■ **Supplied material**
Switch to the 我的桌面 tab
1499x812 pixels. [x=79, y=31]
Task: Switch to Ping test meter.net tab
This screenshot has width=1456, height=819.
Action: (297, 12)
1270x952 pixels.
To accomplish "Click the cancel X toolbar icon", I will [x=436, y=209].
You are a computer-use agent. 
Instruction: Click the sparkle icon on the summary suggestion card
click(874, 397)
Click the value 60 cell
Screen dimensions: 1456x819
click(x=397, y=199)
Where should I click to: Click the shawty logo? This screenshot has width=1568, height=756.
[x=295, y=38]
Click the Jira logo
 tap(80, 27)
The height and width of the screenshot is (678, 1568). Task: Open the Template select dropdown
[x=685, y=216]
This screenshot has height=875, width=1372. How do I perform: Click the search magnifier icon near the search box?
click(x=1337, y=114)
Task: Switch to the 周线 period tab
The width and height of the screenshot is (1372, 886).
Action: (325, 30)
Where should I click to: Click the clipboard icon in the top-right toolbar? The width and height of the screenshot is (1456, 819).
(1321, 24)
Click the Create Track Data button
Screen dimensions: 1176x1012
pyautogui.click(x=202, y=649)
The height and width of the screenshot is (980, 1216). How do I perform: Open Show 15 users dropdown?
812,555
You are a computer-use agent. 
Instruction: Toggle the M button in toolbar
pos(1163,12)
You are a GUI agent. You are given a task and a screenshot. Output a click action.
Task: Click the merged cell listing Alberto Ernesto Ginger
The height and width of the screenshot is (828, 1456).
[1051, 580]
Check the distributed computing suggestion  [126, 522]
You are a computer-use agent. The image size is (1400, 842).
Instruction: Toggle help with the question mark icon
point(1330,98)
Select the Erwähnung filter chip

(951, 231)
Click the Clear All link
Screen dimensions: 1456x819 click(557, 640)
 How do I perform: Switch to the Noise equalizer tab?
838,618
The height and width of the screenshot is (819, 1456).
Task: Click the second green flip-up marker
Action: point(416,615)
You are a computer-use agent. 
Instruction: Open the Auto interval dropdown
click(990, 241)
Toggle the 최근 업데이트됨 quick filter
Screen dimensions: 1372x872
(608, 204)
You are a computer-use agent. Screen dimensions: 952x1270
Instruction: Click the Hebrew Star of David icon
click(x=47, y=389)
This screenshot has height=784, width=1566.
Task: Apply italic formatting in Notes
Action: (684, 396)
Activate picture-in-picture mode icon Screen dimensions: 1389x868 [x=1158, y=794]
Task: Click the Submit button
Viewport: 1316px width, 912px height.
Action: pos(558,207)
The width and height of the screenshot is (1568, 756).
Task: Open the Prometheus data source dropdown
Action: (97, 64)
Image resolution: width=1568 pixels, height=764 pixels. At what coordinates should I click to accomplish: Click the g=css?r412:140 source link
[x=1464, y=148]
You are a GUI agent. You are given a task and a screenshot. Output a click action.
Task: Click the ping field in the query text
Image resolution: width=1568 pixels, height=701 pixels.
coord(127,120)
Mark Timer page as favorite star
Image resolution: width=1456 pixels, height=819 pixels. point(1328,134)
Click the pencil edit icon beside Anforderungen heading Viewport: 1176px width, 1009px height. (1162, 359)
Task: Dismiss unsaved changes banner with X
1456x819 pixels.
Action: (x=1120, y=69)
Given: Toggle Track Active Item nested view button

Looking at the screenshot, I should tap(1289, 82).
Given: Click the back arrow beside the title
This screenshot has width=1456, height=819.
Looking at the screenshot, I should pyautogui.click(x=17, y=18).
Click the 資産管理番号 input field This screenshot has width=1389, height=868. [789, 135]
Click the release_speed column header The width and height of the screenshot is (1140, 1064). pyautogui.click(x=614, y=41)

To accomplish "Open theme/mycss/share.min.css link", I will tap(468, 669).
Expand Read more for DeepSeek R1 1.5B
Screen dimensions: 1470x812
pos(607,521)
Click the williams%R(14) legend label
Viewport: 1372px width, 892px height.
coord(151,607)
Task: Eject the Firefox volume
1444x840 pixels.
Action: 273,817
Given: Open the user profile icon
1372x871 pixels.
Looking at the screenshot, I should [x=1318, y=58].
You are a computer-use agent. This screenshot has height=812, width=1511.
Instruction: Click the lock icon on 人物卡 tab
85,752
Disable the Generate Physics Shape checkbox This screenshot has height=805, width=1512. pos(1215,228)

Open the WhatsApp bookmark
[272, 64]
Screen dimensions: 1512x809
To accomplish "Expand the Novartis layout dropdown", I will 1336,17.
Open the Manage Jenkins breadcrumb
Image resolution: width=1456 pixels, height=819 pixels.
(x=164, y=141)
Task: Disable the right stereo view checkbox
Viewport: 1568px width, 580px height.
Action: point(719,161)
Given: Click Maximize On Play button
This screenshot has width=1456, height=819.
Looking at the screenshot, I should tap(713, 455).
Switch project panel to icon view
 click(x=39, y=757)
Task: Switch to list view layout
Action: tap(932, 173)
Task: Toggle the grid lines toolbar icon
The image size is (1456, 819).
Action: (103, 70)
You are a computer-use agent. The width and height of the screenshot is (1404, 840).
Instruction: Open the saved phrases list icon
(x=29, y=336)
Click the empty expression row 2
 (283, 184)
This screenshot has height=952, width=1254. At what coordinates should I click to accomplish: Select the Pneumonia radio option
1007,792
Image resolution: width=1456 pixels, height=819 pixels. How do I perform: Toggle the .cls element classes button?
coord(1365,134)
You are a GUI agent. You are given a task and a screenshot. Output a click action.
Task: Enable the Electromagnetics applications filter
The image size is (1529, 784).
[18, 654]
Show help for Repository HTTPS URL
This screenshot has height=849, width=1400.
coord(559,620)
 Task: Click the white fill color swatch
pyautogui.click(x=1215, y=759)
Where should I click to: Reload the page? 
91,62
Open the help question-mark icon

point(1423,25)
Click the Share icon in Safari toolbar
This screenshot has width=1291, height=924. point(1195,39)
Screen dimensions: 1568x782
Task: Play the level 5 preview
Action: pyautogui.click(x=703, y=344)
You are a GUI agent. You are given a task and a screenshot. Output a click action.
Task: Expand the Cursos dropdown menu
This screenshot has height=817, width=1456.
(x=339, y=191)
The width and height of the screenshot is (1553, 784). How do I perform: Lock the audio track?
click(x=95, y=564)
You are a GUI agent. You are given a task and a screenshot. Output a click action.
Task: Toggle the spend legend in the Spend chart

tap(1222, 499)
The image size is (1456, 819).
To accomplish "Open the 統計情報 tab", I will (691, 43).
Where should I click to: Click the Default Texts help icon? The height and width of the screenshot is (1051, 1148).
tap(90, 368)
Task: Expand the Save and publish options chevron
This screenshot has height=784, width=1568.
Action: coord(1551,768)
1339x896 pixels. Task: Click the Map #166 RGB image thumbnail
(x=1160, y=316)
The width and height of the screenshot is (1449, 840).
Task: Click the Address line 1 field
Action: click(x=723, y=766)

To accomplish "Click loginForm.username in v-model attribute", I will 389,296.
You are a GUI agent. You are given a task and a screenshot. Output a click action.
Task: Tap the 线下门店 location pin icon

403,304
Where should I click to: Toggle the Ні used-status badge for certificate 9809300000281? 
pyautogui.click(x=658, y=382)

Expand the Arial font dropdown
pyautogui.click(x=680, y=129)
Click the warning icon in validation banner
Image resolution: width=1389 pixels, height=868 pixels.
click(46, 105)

■ **What is needed**
Could you copy each line from the listing that has the word "Disable" in it?

■ **Task answer**
Disable the Generate Physics Shape checkbox This screenshot has height=805, width=1512. pos(1215,228)
Task: Disable the right stereo view checkbox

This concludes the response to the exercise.